Start of Records shown

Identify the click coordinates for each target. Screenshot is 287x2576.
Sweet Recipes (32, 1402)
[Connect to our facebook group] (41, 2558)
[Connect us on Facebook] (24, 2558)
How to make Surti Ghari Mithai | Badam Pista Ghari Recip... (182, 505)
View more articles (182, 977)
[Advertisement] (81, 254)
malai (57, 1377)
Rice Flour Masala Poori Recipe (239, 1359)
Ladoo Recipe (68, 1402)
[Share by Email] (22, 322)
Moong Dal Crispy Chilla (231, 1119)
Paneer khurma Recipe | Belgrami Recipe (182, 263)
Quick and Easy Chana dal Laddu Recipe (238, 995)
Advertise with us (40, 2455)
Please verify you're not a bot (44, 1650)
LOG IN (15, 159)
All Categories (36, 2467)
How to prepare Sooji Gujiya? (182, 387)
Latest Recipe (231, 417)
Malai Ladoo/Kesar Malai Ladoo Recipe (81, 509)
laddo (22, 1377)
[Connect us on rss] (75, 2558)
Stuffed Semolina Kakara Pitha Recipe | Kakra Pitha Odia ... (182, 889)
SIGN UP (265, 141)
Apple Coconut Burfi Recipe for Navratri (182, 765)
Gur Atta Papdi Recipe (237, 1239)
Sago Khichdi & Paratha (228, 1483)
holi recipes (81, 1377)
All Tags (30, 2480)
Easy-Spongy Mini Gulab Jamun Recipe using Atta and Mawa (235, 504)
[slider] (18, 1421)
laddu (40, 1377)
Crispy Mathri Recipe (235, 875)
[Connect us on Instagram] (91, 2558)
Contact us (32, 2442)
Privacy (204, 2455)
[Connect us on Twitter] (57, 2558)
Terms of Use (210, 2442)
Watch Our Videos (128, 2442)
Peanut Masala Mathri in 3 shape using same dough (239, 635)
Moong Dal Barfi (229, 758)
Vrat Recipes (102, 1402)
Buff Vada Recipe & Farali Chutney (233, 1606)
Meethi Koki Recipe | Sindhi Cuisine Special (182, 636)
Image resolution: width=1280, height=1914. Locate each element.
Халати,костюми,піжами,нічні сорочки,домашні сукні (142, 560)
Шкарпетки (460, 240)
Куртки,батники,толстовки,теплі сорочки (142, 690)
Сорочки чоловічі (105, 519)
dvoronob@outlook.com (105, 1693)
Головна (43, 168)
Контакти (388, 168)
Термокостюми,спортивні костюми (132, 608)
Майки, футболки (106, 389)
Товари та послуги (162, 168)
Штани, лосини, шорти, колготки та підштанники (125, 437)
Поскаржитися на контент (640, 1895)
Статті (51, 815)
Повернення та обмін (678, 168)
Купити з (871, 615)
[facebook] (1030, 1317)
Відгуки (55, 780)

End of Records shown

→ Problem requirements:
Give back precisely the lines above that start at the line containing "Malai Ladoo/Kesar Malai" and end at the line containing "Privacy (204, 2455)", inclusive. No other lines belong in the output.

→ Problem solution:
Malai Ladoo/Kesar Malai Ladoo Recipe (81, 509)
laddo (22, 1377)
[Connect us on rss] (75, 2558)
Stuffed Semolina Kakara Pitha Recipe | Kakra Pitha Odia ... (182, 889)
SIGN UP (265, 141)
Apple Coconut Burfi Recipe for Navratri (182, 765)
Gur Atta Papdi Recipe (237, 1239)
Sago Khichdi & Paratha (228, 1483)
holi recipes (81, 1377)
All Tags (30, 2480)
Easy-Spongy Mini Gulab Jamun Recipe using Atta and Mawa (235, 504)
[slider] (18, 1421)
laddu (40, 1377)
Crispy Mathri Recipe (235, 875)
[Connect us on Instagram] (91, 2558)
Contact us (32, 2442)
Privacy (204, 2455)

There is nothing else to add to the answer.